7.     The details described in lines 164-169 are already covered in the Heliyon paper and should be omitted.

 

8.     Line 185-187: “We derived a GEP signature that separated the responders from non-responders on the post-estrogen treatment surgical specimens (PRESTO-45surg, [25]). Surprisingly, it did not contain p21 nor any commonly ER regulated genes.” Line 205-206: “However, the responders had significantly increased mRNA of CDKN1A (p21)”. I find this a little confusing – I don’t understand why the authors mention that they do not find changes in CDKN1A/p21 expression in their initial screen, but then find such changes in another assay. They should consider omitting the first part.

 

9.     Line 192: “knockout” instead of “knock-down” cells

 

10.  Line 196: It is unclear what “the remaining” DREAM genes mean.

 

11.  Fig. 3b: What data is shown here? mRNA or protein?

 

12.  Line 225-227: It would be helpful to learn more about the mechanisms leading to the cycling between growth promotion and inhibition in Luminal B cancers. Also, a reference needs to be added here.

 

13.  The hypothetical model described in lines 354-358 could be illustrated in a figure.

 

14.  Line 384: Knowledge of Angela Brodie's lifetime may not be essential.

 

15.  Fig. 6: The authors should mention that both FOXM1 and MYBL2/B-MYB are also known MuvB target genes. Consequently, the p21-dependent formation of DREAM and E2F-RB complexes would repress these genes, resulting in a depletion of FOXM1 and B-MYB proteins. When CDKs are active, MYBL2 expression is stimulated by activator E2Fs, and FOXM1 itself is a target of activator MuvB complexes. Even though additional mechanisms like protein stability are likely to play a role here, the statement “the mechanism for these changes is currently unknown” (line 491, line 500) is misleading.

 

16.  Line 494-495: Since the authors specifically explain that DREAM binds to CHR elements via LIN54, they should also mention that DREAM additionally interacts with E2F binding sites via E2F4/5-DP.

 

17.  Line 479-486: I appreciate that the authors state that their model is hypothetical, but presenting a complex mechanism in a review article, highlighting it in the title, but then ending the article with "Even if ultimately DREAM is not shown to be involved..." does not feel right to me. I would suggest focusing the article more on the estrogen paradox and mention DREAM-dependent gene regulation as one possible mechanism among others that could provide an explanation.

Author Response

While we agree with Reviewer #1’s comment that the DREAM pathway mechanism for estrogen response in this paper is largely a reiteration of our previous publication, there is no other work currently linking DREAM to estrogen or any other treatment for breast cancer. The advance in this paper is our analysis of publicly available datasets to show that the DREAM pathway also underlies the response to aromatase inhibitors and ICI 182,780. The proposal of a single schema for carcinogenesis and treatment of Luminal A breast cancers that is consistent with the known hormonal physiology of the peri-menopause and menopausal period is unique to this report.
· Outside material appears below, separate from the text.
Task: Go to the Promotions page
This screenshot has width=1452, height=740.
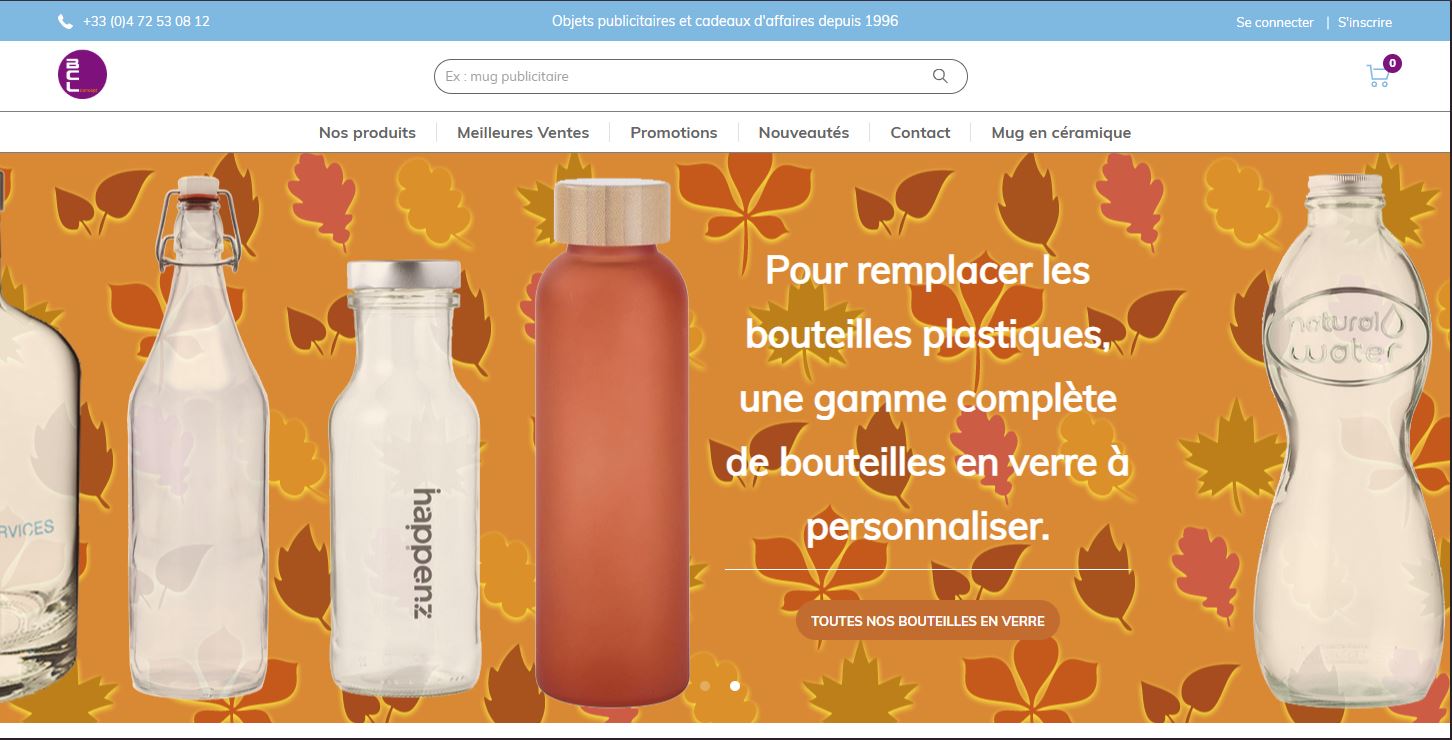Action: pos(674,132)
Please see the point-to-point reply in the attachment.

Author Response File: Author Response.pdf

Reviewer 2 Report

Comments and Suggestions for Authors Reading this - it is a very nice review - very timely and well written -  However a key concept is missing - when cells are engaging DREAM the cell cycle is inhibited, yes - BUT - these growth arrested cells now acquire a highly invasive and migratory phenotype -  This is something that has been missed herein - it may not be a good idea to inhibit cell growth with cytostatic treatments that then induce EMT and metastasis of cells that are not in the cell cycle - they are linked biologies -    I would ask them to add this concept to their discussion -  This is clearly stated and shown in REF 35 - in a fallopian tube model system - progesterone engaged DREAM to limit cell proliferation but the cells then formed emboli and migrated and invaded into collagen much more.

Author Response

Please see attachment

Author Response File: Author Response.pdf

Round 2

Reviewer 1 Report

Comments and Suggestions for Authors

The authors have addressed all of my concerns and I support publication of the revised manuscript.